═══ Exercise data

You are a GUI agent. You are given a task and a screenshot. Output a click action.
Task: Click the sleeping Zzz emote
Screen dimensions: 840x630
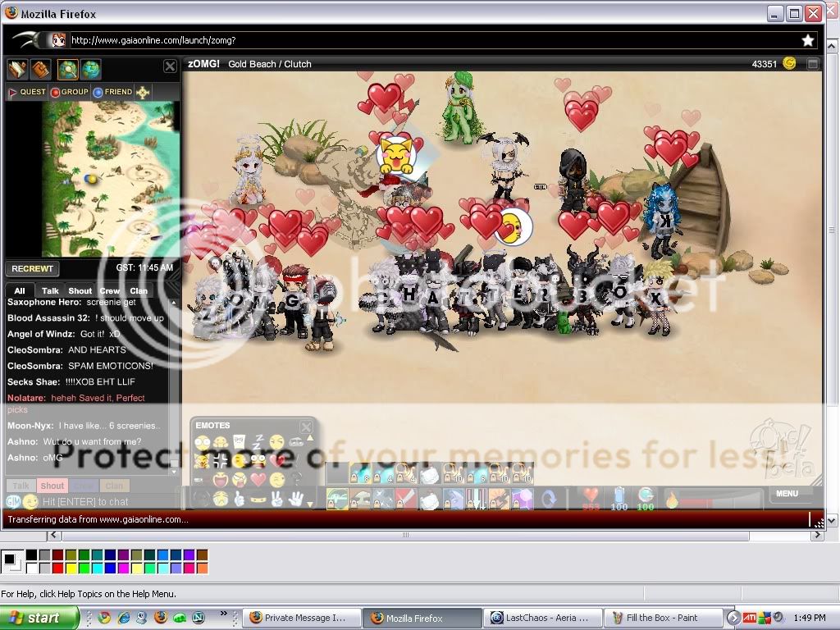pyautogui.click(x=258, y=442)
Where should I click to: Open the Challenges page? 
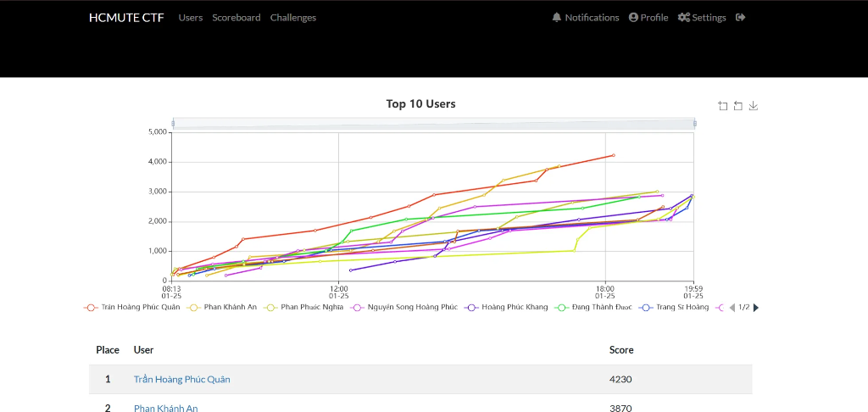click(x=292, y=17)
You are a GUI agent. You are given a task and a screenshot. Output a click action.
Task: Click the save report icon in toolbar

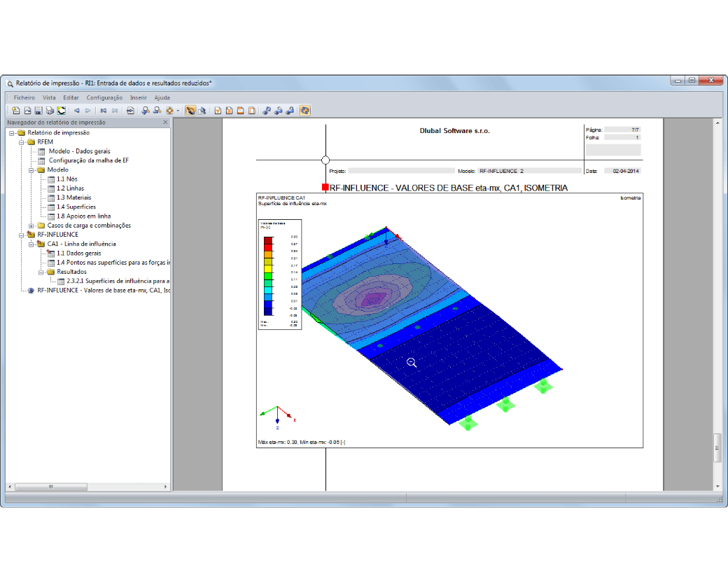point(39,111)
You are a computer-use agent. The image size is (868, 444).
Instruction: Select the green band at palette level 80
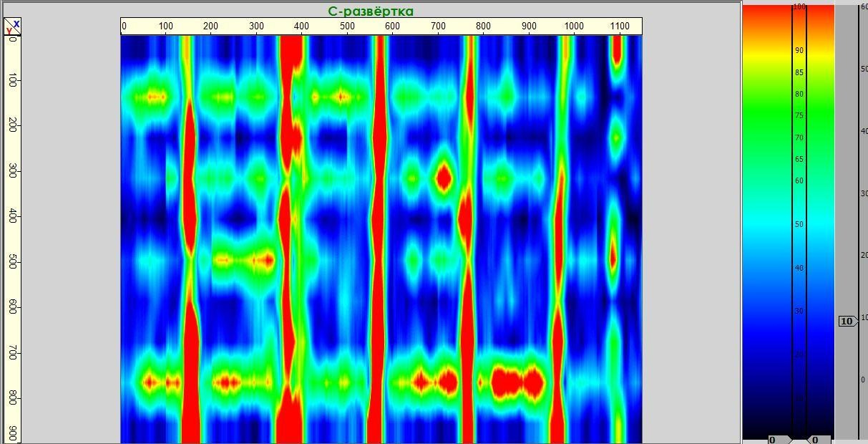pos(766,95)
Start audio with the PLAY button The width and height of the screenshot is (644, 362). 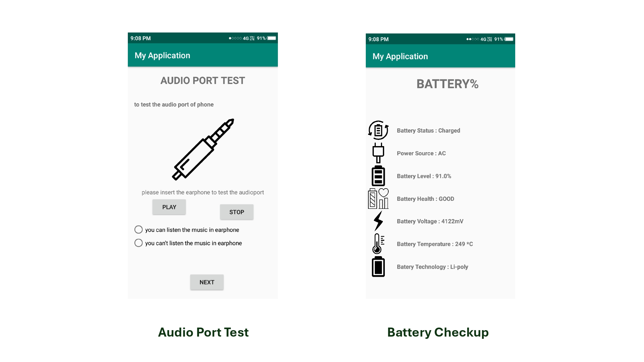[169, 207]
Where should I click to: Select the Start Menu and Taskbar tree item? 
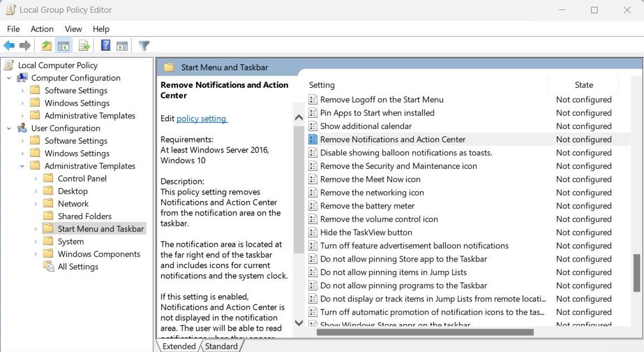click(100, 229)
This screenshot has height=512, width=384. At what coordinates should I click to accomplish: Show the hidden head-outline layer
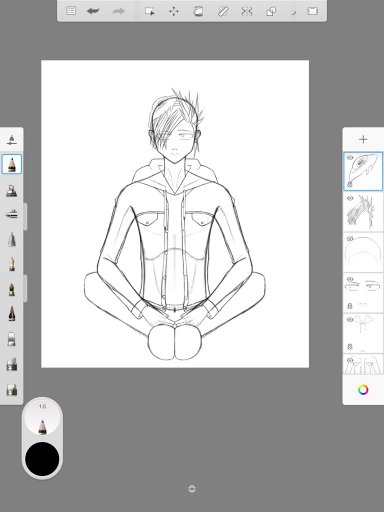[x=350, y=239]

══════

== The task ==
Reproduce exactly and only the lines from the line that contains "Where should I click to: Select" to the end of the data above, both ends included. No pictures go in the copy.

== Written solution ==
Where should I click to: Select the Start Menu and Taskbar tree item? 
click(100, 229)
This screenshot has height=512, width=384. At what coordinates should I click to accomplish: Show the hidden head-outline layer
[x=350, y=239]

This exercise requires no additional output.